Product availability tracker Nowinstock.net, which does the digital legwork for consumers, also indicates that nearly every variety of at-home COVID-19 test is sold out across the expansive online retail landscape.
COVID-19 tests are currently among the hottest and hardest to secure items, right alongside video game consoles like Microsoft's Xbox, Sony's Playstation and Nintendo's Switch, according to product trackers.
"I've been getting requests since the New Year started," Jonathan Allen, a product tracking expert better known by his social media handle "SupplyNinja," told CBS MoneyWatch. "Seems that once Christmas was out of the way, people began focusing back on today's current event — this virus."
The popular coupon app Honey lists four types of at-home COVID tests among the items most watched by users, including tests manufactured by Binax, QuickVue, Homeflex and InteliSwab. Other tracking apps, including ZooLert and Brickseek, also have started monitoring the availability of test kits.
Ro co-founder and CEO Zachariah Reitano said the On/Go test kit was among the company's top three most in-demand products and services over the holiday period. Unlike other health care companies, including pharmacies, it is confident in its ability to keep the tests in stock and serve consumers through peak periods.
"Our patients kept asking for tests and we partnered with the makers of the On/Go test to provide them," Reitano said. "They have been investing tremendously in manufacturing capacity even as cases have ebbed and flowed in the potential case where there was a far more contagious variant that spread quickly."
Growth in distribution centers
Ro ended the year with 10 distribution centers across the U.S., up from just three earlier in the year, allowing for speedy delivery of the time-sensitive tests.
"We had pharmacists and pharmacy technicians come in over the holidays and work 12-18 hour days to make sure our patients got their COVID tests on time," Reitano added.
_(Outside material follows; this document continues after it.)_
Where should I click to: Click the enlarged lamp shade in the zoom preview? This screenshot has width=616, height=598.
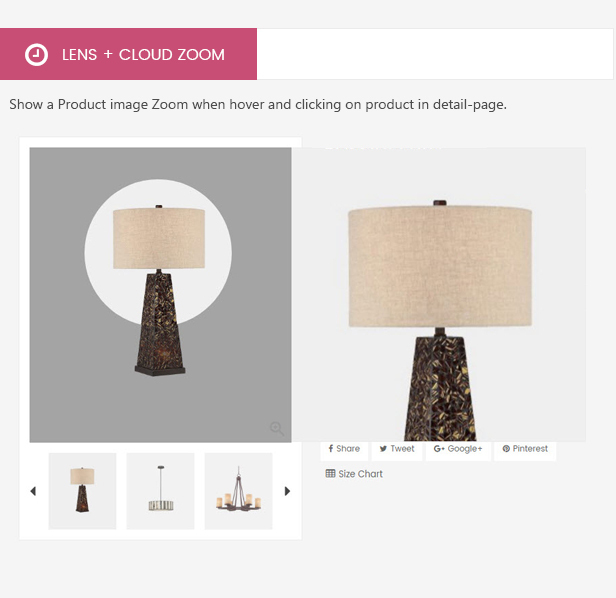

He doesn't expect to run out of test kits anytime soon, either.
While shipping individual test kits is costly for Ro, which pays for expedited shipping and only profits when it ships tests in bulk, Reitano said the cost is worth it "to make sure people get it as soon as possible."
In the meantime, the test kits have helped Ro acquire plenty of new customers who Reitano hopes will look to the company to fulfill their health needs, too. Ro now has a suite of offerings that extend beyond men's sexual wellness to include fertility services, mental health care and at-home diagnostic testing for men and women.
"We started offering the tests to our members and other people signed up," Reitano said. "Hopefully as we add new products and services they'll look to us and know they're getting affordable prices and we're not looking to take advantage of any moment."
—Irina Ivanova contributed to this report.